Its been a while

Im at home, sick as a dog. Throat infection and just generally run down.

Ive been working hard the last few weeks and its been good. Its nice to feel like you are doing something other than wallowing in self pity. Thoughts of ttc have been pushed to the back of my mind and Im surprised that Ive been able to do it with more ease than I thought possible, although its also been only a week or so.
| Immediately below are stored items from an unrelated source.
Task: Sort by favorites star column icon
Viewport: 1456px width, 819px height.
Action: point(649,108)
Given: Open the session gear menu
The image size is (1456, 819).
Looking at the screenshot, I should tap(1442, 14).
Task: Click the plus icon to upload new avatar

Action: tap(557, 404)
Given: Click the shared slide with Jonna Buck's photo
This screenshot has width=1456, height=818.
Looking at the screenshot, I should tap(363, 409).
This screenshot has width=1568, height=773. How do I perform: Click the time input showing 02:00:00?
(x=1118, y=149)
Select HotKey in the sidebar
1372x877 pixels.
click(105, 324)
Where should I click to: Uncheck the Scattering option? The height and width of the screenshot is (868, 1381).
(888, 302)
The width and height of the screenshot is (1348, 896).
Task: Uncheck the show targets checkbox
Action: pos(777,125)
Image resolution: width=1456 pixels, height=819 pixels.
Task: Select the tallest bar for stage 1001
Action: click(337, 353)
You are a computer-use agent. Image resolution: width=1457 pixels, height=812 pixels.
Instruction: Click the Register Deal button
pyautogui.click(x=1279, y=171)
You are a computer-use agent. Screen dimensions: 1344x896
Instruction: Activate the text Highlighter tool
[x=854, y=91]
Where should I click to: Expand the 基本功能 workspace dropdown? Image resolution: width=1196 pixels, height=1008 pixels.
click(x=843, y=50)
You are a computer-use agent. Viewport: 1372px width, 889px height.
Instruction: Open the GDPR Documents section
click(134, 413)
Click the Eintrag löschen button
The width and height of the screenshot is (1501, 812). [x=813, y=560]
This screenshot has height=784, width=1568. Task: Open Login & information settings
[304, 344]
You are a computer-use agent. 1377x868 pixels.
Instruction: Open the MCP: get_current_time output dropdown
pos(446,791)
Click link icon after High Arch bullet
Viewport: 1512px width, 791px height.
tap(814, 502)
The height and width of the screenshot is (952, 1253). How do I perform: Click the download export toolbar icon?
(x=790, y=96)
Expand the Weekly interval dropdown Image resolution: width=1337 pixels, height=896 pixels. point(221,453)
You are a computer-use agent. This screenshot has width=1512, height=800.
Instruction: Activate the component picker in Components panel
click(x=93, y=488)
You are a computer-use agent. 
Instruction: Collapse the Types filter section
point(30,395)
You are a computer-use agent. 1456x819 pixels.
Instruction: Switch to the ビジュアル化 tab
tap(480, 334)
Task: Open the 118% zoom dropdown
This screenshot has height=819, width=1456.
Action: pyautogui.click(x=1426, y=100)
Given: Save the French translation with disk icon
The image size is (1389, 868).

We painted our bedroom and took up the (old, yuk, dusty) carpets. Our bedroom is now a beautiful soft stone colour and we getting laminated flooring installed next week. I love redecorating because then I have a room exactly as I want it to be. Our room used to have these stupid animals on a wallpaper border around the whole room, I hated it! We have commissioned an artist from Cape Town to paint us a stunning painting that we are going to hang above our bed. Ill take pics when its all finished. The last room in our house to be painted is the spare room soon to be nursery. I remember standing in that room almost 2 years ago, having just got my BFP and dreaming of what we were going to put where, colour schemes and watching our baby grow up. I still have that dream but its just getting so much harder to hold on to the faith that its going to happen. I go onto forums now and actually get jealous of those who have succeeded on their first, second and even third IVF, isnt that just so stupid? IVF isnt a walk in the park at any stage and I keep on just having to remind that terrible green monster on my shoulder.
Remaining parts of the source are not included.